Research out of Harvard University indicates that the relationship of money to happiness is weaker than many ever thought. The signing bonus that some of these young men receive will do little to predict lifelong happiness, much less mental health, positive relationships, and other wellness concerns that would indicate a successful life.
Regarding career satisfaction, income over a lifetime, healthy relationships and positive affect, character staples like conscientiousness and grit have been well-documented predictors of success. Finishing what one started is an essential component of those qualities.
If coaches bend to the immediate persuasions of their players instead of creating cultures replete with explicit standards in the players’ best interest, then they are setting them up to fail. Coaches, this is on us.
Media is on the hook as well. Instead of prioritizing the vast sums of money that these impressionable young men have on the line, we should prioritize character and ethics. Instead of covering only the College Football Playoff, let’s acknowledge all the great football still being played. Baylor and Vanderbilt played one of the best games of the year in the Texas Bowl on December 27th. Let’s shine a light on that, and celebrate the players who saw their careers through to the end.
There are certainly circumstances when sitting out of a bowl game and prioritizing an NFL career might be the right choice for a player and his family. For example, there would be no reason to rush back from injury.
But more often than not, the month of preparation and final four quarters spent with one’s football family might be the last educational experience of these young men’s lives. In the NFL, motives change.
We should keep that in mind as we consider expanding the CFP to 8 teams or more. The larger the playoff pool, the less meaning (determined by media coverage, payouts, public opinion) will be placed on the rest of the bowl games. If we place less emphasis on bowl games, we will have more top prospects sitting out of them. If we expect players to finish what they started, we should honor their efforts in well-considered ways. The structure of the system will determine the attitudes it creates.
And as we consider the risk of participation in postseason games, let’s take a moment to remember Jaylon Smith. This whole trend began when Smith was injured in a 2016 Fiesta Bowl matchup as his Notre Dame Fighting Irish took on Ohio State. Originally reported to be a top 3 draft pick, Smith’s injury knocked him out of the first round, to 34th overall.
When asked about whether or not he would go back and change his decision to play that day, Smith, who is now playing for the NFC East champion Dallas Cowboys, said via Twitter, “Honestly.
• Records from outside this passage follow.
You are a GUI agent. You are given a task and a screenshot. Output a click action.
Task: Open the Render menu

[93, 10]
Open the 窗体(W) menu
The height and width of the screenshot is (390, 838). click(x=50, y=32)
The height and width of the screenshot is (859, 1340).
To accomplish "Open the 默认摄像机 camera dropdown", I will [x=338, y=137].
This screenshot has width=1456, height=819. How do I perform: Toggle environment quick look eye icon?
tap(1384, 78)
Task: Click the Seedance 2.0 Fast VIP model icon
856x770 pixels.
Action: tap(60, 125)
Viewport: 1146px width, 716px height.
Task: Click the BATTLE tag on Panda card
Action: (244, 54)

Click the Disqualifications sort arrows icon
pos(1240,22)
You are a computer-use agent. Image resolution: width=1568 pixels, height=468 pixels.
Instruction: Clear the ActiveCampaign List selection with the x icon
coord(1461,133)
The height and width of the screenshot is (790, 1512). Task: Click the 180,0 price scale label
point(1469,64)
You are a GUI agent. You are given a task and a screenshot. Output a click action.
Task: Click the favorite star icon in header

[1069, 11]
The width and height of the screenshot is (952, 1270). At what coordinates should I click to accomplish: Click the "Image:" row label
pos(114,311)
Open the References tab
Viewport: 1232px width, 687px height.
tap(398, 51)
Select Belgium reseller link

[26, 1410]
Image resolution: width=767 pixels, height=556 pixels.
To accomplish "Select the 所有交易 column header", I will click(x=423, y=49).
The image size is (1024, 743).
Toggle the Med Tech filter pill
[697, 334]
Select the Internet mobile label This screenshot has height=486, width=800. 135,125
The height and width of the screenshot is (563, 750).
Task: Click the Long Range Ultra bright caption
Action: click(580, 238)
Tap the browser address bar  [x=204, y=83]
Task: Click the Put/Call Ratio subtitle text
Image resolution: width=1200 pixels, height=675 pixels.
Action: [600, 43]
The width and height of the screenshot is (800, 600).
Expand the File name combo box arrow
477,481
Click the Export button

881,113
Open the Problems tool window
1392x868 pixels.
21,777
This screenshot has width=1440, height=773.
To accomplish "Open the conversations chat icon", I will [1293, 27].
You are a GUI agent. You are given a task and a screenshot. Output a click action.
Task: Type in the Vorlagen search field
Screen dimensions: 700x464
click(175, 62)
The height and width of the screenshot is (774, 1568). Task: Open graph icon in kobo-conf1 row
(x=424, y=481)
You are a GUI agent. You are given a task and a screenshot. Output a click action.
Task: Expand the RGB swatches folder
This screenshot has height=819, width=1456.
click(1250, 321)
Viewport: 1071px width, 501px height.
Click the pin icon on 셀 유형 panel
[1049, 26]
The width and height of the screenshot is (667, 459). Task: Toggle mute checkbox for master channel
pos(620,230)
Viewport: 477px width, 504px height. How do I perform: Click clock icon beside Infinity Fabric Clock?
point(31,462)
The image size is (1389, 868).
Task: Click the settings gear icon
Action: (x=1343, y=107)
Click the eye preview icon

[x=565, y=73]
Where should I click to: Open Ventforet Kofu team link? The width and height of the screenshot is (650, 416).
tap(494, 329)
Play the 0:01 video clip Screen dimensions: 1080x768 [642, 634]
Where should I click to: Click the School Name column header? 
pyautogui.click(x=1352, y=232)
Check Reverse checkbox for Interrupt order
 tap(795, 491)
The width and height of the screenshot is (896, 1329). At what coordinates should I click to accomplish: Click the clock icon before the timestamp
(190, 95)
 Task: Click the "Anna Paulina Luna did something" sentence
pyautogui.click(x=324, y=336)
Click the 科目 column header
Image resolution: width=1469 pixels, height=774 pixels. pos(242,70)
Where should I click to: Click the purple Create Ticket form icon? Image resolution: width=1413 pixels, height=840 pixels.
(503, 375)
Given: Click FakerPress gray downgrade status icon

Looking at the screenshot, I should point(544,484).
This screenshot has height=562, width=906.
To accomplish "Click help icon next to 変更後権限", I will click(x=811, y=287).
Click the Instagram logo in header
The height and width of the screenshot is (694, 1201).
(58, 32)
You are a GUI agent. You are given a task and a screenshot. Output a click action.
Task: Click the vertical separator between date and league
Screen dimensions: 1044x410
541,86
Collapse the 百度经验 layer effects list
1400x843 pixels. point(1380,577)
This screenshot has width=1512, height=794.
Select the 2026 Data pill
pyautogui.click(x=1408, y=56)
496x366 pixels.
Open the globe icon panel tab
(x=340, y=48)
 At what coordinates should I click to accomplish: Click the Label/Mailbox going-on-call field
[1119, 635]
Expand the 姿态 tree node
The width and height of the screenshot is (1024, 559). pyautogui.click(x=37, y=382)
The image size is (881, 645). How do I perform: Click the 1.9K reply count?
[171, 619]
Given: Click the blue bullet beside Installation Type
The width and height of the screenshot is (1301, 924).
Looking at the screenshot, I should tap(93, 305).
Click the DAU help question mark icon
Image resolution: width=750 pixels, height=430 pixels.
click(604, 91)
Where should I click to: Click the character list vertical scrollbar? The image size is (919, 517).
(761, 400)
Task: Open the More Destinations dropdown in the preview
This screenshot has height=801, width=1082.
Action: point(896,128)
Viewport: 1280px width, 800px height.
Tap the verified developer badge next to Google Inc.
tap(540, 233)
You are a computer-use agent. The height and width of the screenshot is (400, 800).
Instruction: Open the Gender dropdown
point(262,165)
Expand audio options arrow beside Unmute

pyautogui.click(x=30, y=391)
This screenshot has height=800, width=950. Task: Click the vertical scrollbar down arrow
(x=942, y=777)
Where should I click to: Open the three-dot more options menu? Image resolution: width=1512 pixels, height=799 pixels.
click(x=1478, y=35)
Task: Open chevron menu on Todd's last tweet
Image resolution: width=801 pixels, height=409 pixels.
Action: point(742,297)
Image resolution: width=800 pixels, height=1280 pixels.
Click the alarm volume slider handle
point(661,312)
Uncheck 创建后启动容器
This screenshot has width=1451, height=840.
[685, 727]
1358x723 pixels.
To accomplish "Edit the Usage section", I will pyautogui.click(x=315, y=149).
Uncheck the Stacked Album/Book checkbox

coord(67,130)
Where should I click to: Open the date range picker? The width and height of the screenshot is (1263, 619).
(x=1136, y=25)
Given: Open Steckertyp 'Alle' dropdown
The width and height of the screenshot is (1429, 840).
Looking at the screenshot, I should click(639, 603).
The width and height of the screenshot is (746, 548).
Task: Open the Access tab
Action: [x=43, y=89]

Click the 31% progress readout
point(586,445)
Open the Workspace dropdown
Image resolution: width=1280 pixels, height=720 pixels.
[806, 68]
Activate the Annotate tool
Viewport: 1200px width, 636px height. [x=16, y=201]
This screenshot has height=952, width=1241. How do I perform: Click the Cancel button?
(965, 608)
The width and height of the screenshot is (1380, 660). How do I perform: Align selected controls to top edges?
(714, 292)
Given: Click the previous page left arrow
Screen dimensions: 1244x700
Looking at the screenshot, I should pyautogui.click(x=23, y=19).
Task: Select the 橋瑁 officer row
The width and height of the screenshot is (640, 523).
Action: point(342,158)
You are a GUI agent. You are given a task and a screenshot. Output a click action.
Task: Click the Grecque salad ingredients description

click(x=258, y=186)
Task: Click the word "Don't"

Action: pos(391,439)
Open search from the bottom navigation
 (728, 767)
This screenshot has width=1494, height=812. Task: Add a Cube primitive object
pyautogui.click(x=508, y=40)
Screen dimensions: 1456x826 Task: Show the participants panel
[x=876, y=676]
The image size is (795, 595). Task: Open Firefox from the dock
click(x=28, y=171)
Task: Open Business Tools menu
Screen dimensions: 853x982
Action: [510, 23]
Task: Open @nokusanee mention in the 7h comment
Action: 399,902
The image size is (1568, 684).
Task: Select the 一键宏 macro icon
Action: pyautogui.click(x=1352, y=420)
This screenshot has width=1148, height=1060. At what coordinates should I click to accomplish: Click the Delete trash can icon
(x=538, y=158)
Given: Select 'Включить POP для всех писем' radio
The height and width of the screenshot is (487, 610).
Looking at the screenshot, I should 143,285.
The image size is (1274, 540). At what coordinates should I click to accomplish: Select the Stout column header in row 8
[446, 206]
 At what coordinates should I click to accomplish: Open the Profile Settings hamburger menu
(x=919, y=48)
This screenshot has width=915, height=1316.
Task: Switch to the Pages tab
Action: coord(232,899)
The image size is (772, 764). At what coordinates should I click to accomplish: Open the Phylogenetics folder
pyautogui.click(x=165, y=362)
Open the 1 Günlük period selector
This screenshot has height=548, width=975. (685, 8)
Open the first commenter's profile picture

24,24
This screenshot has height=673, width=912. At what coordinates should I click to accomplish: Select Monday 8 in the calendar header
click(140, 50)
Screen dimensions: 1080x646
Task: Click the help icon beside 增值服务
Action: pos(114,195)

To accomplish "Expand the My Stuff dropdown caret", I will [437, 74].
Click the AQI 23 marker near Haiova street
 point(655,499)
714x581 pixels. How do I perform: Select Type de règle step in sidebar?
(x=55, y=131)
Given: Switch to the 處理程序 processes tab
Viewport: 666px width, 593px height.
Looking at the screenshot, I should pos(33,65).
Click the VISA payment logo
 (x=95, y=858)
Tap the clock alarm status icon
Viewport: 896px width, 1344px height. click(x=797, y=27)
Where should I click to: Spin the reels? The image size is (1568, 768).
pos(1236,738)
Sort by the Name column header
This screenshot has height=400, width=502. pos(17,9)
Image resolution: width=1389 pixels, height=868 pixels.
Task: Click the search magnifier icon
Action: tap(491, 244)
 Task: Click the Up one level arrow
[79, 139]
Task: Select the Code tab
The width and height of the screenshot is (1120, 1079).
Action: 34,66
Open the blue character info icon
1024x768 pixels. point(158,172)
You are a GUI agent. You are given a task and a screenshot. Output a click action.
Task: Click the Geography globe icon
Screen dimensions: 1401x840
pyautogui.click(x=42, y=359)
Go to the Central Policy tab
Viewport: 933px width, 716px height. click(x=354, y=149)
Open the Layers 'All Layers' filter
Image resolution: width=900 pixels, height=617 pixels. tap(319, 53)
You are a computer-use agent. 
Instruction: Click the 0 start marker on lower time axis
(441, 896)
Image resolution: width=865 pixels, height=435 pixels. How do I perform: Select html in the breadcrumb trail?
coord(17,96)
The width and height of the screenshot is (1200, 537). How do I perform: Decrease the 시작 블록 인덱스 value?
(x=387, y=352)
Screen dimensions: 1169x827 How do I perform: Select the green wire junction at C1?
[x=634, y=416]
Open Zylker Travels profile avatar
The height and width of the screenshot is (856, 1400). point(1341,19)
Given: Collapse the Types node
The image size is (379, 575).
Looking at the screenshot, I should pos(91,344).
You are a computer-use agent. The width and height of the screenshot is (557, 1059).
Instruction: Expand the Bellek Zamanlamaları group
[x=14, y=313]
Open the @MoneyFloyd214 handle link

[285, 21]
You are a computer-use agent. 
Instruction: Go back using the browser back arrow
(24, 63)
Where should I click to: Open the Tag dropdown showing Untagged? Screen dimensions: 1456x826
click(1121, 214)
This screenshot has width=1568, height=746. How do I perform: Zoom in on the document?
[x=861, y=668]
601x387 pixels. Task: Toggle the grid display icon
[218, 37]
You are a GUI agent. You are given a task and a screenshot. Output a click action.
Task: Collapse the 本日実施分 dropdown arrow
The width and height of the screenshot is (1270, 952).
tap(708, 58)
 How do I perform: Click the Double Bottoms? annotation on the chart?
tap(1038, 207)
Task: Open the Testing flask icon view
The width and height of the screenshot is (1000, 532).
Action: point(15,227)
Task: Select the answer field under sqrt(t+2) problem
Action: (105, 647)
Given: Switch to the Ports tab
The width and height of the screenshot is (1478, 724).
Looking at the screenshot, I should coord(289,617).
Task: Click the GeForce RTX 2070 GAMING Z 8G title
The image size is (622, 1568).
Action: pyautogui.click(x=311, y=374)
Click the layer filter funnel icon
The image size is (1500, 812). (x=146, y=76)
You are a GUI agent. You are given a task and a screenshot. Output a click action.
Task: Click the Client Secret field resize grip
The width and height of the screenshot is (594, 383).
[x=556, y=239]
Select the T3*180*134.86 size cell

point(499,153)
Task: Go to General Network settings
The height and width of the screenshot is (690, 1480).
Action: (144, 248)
With Everything I’ve been through, If [sic] I could go back to Jan. 1st I’d play again.”
It’s that attitude that has brought Smith back from injury and cemented his role in one of the NFL’s top defenses. It’s an attitude shared by Dre’Mont Jones, mentioned earlier, who claims he never truly considered skipping his finial opportunity to suit up with Ohio State.
“I want to finish what I started,” said Jones. That’s grit. That’s a teammate. That’s what college football should be.